Feminists had broken the truly hard, hard ground, but they hadn't done it in a bespoke Jean Paul Gaultier bra. (Besides, many of those feminists had turned into our mothers - what did they know?)

There were plenty of other women in the music charts, but none were like Madonna. Annie Lennox was androgynous, Cyndi Lauper was kooky cool and Chrissie Hynde was rock chic. Grace Jones and Tina Turner were hot and fierce, but also a little scary. Madonna was pure pop joy. Sexy, slutty and unashamed of her honed body and grand plans - and utterly unable to be objectified because she was in charge. Not so much a role model, as an inspiration.

Jean McAllister is a tutor at Auckland's Mainz Music and Audio school. In the 1980s she was a member of Kiwi band The Drongos, living and playing in New York, when Madonna first came to town.

"There was this big buzz. She hit the club scene in a big way and very quickly made a name for herself. From all accounts her first performances were not very good, but she was a personality. There's no question she's a highly intelligent woman, but she was also street-savvy and she really traded on all of that ... she just came at absolutely the right time. "My first opinion? I didn't particularly rate her as a singer, but I could see she had incredible pop appeal."

McAllister disputes the "groundbreaker" label - particularly around the singer's use of her sexuality.

"That has been going on forever - the attractive young woman using her body to sell records. Madonna came in as though she invented it. She hadn't. She was just very 'out there' about it. And it was very calculated. It was totally, and utterly calculated in her case.
"America is quite a repressed society in many ways, and so the reason Madonna gets so much attention there is because of that straight, conservative undercurrent. They're more easily titillated."

This week, McAllister asked her students for their thoughts on Madonna.

"They said, 'oh, I saw her on Ellen and she was awful ... I saw her on Graham Norton and she took up the whole couch and I heard her people made demands and she was a bitch'."

They didn't like her as a person, says McAllister - but they did comment on her catchy 80s oeuvre.
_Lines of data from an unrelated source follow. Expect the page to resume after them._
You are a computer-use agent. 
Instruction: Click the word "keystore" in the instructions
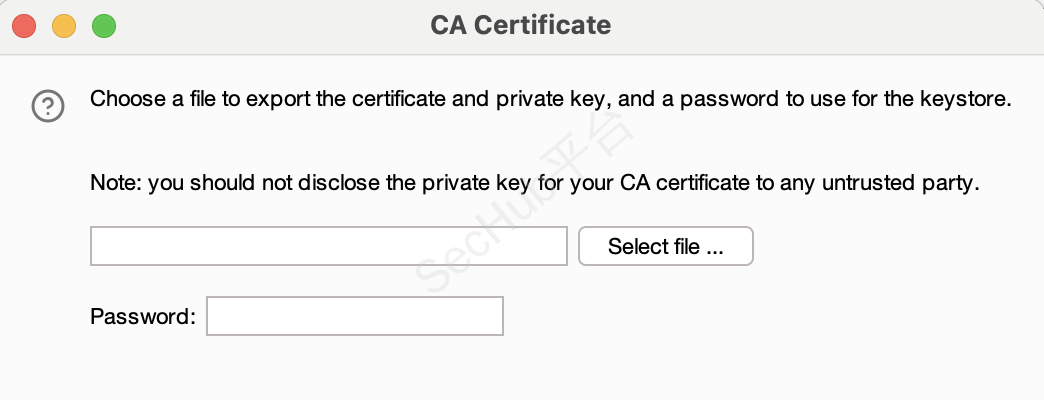click(x=969, y=100)
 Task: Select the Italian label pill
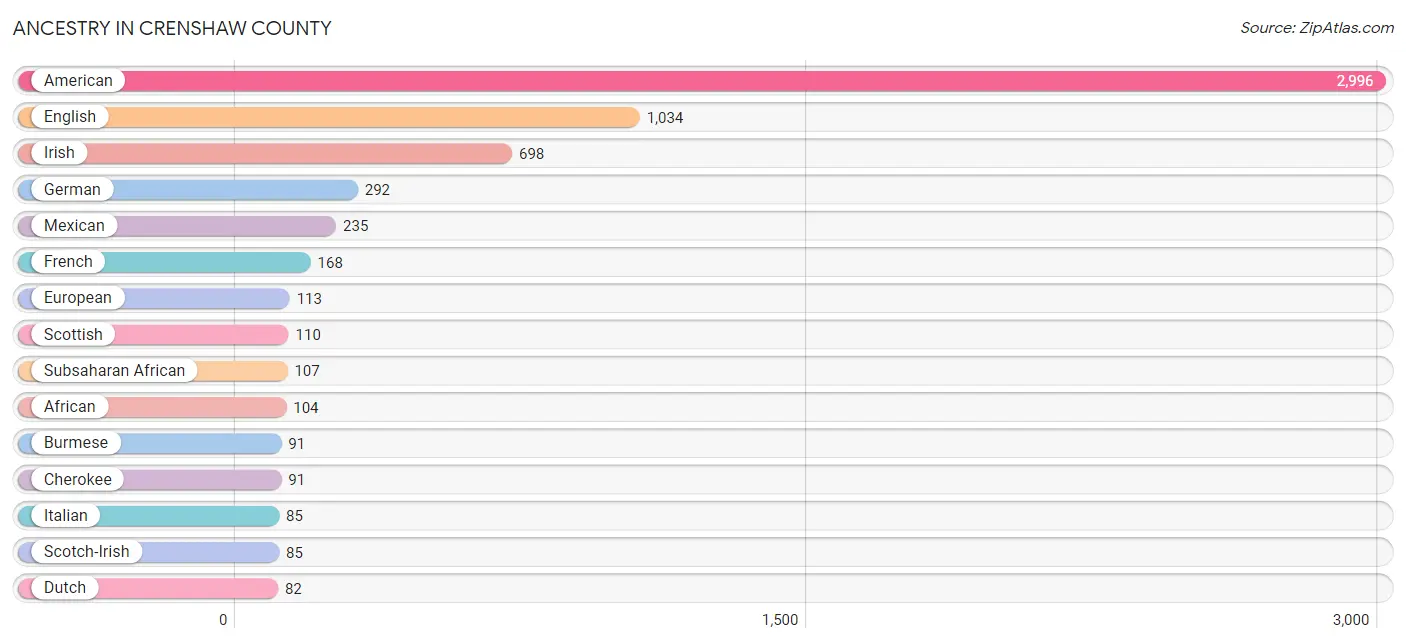[66, 516]
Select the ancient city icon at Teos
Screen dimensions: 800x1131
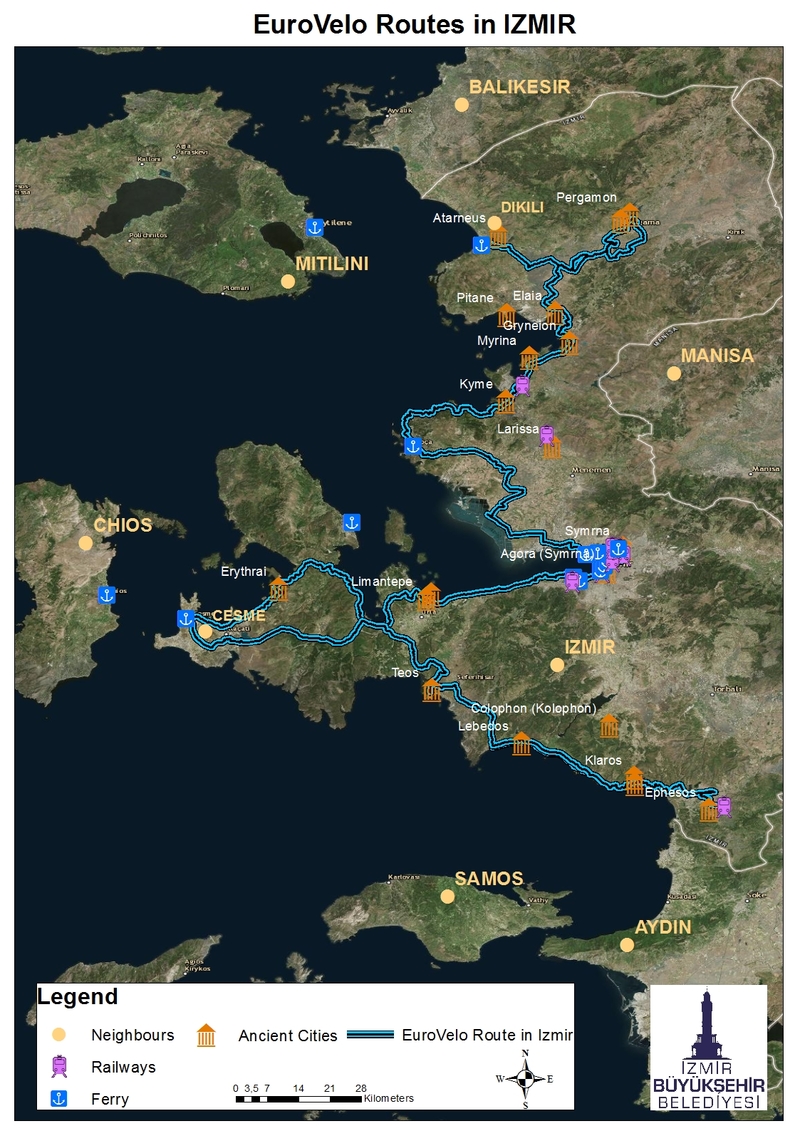coord(431,690)
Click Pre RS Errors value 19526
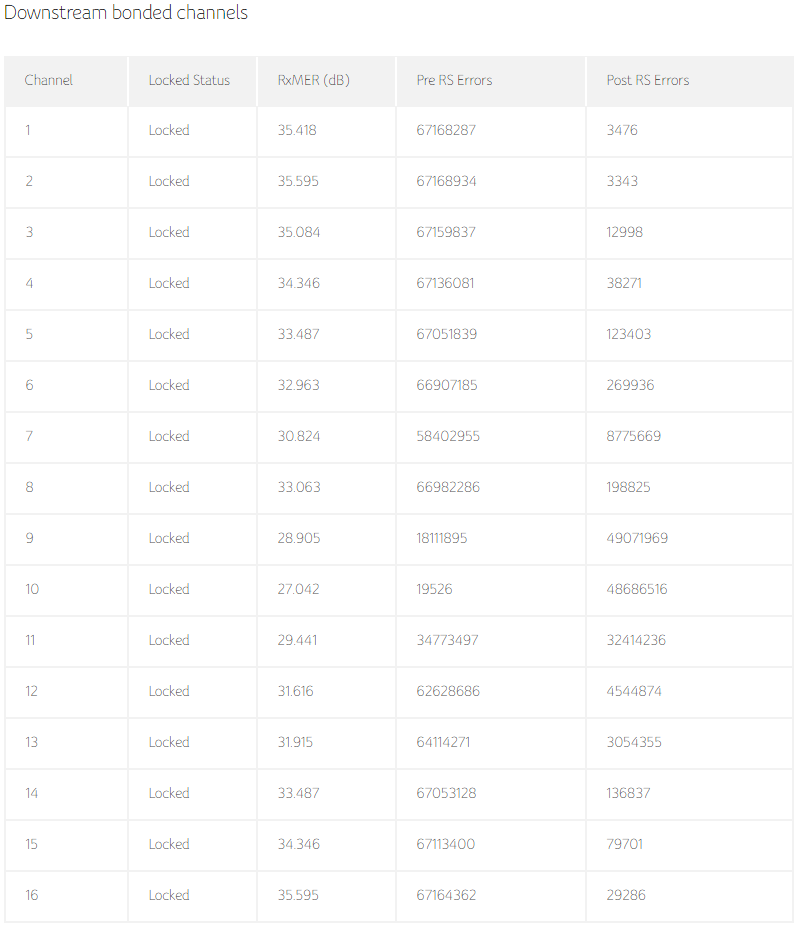Screen dimensions: 806x938 pos(434,589)
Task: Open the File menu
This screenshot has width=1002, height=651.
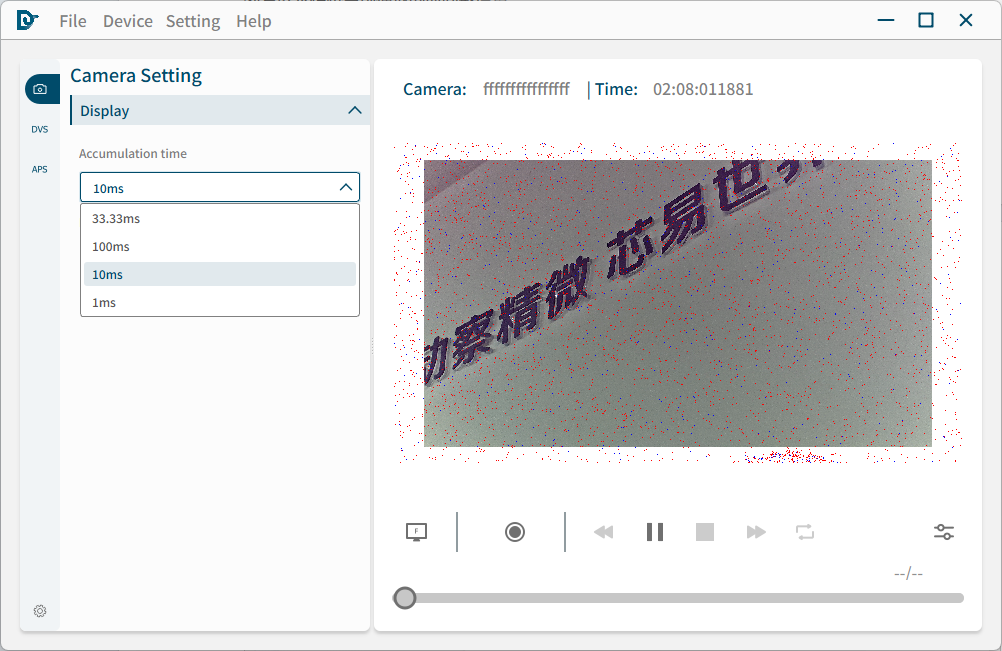Action: coord(72,20)
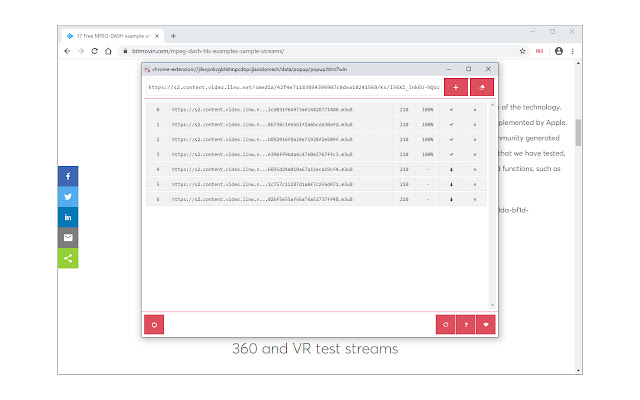This screenshot has height=400, width=640.
Task: Click the red heart button
Action: (488, 324)
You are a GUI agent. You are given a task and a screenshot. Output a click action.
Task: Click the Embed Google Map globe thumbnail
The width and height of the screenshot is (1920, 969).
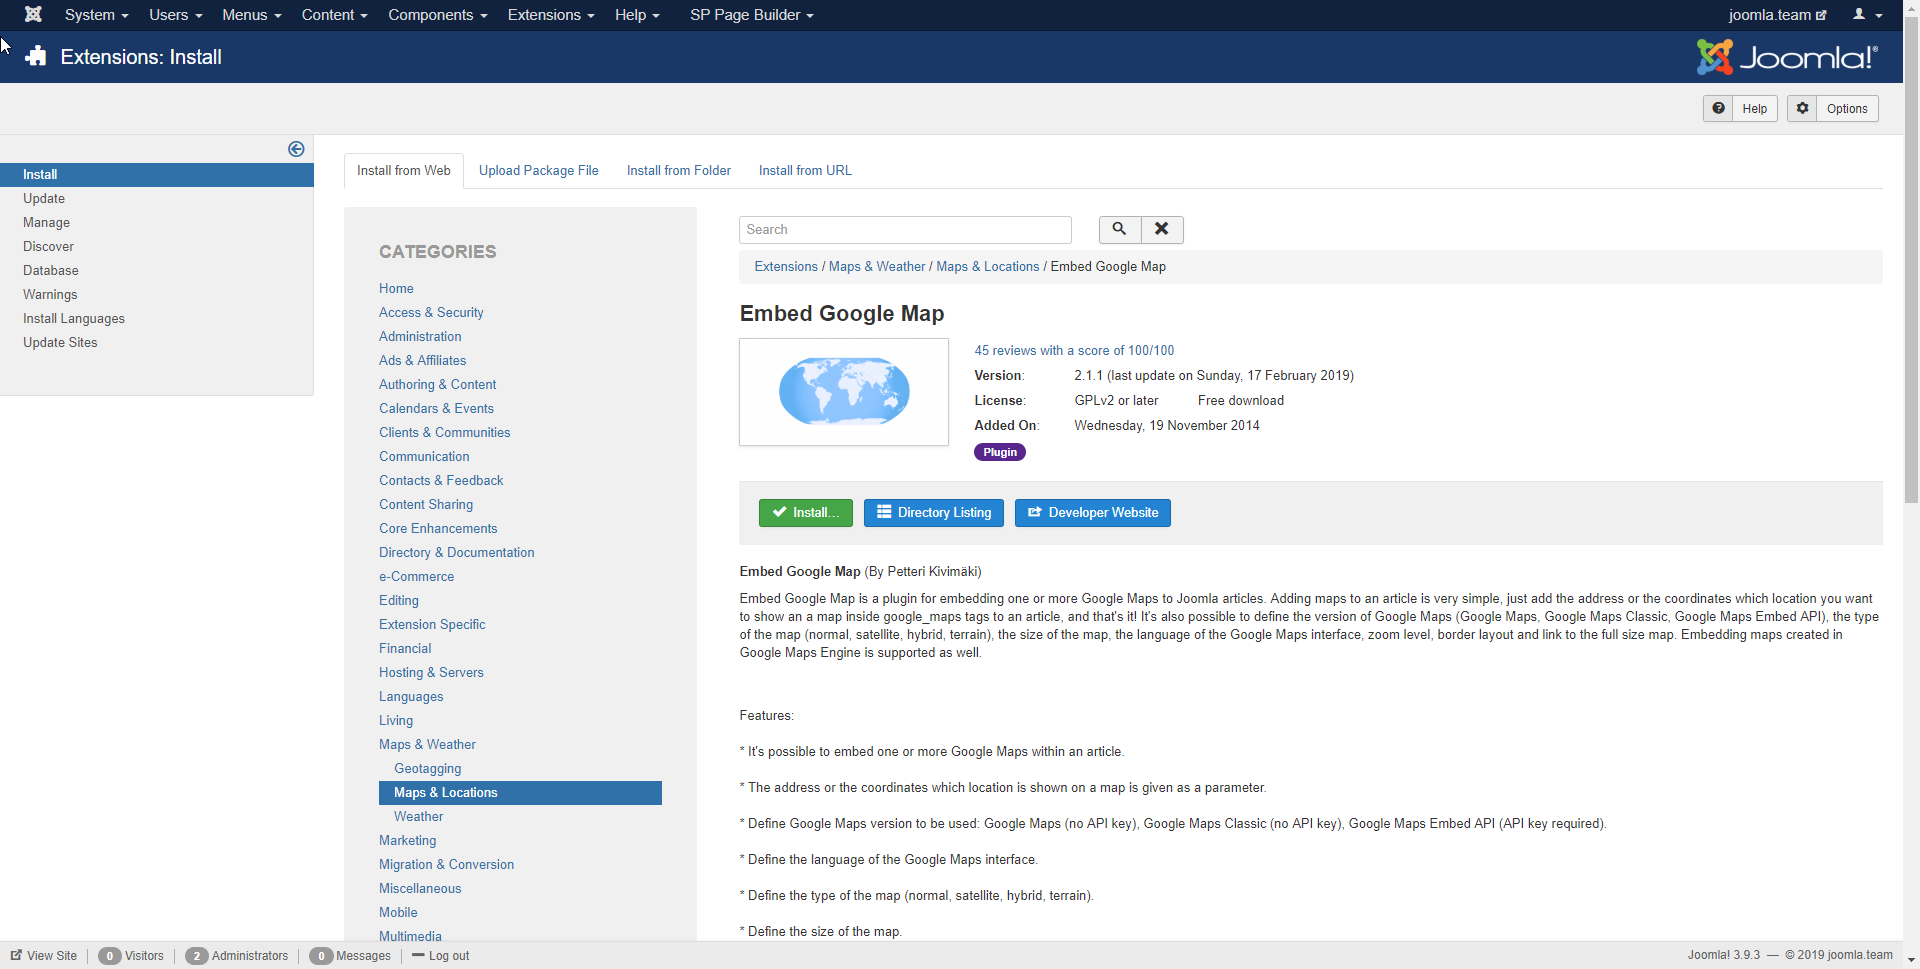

"They're 18-year-olds, and they still know her old songs. So that's interesting - though having said that, this generation does seem to be more willing to embrace older stuff."
Madonna once called herself "my own experiment ... my own work of art". Last year, The Cut ran a piece from Carin Goldberg, the art director behind Madonna's first album cover. It was, said Goldberg, the easiest job she'd ever had.

"Madonna walked in ready-made. She knew who she was. We didn't have to worry about styling her ... It was short, it was sweet. She was prompt, she did everything we asked her to do, she said thank you ... I would not call her in any way warm and cuddly, but she was not unfriendly. She was just all business."

That first album was called, simply, Madonna. It was released in July 1983 and, by December, it had generated its first Billboard Hot 100 Number One hit. Like a Virgin took the top spot from Daryl Hall and John Oates. Their single? Out of Touch.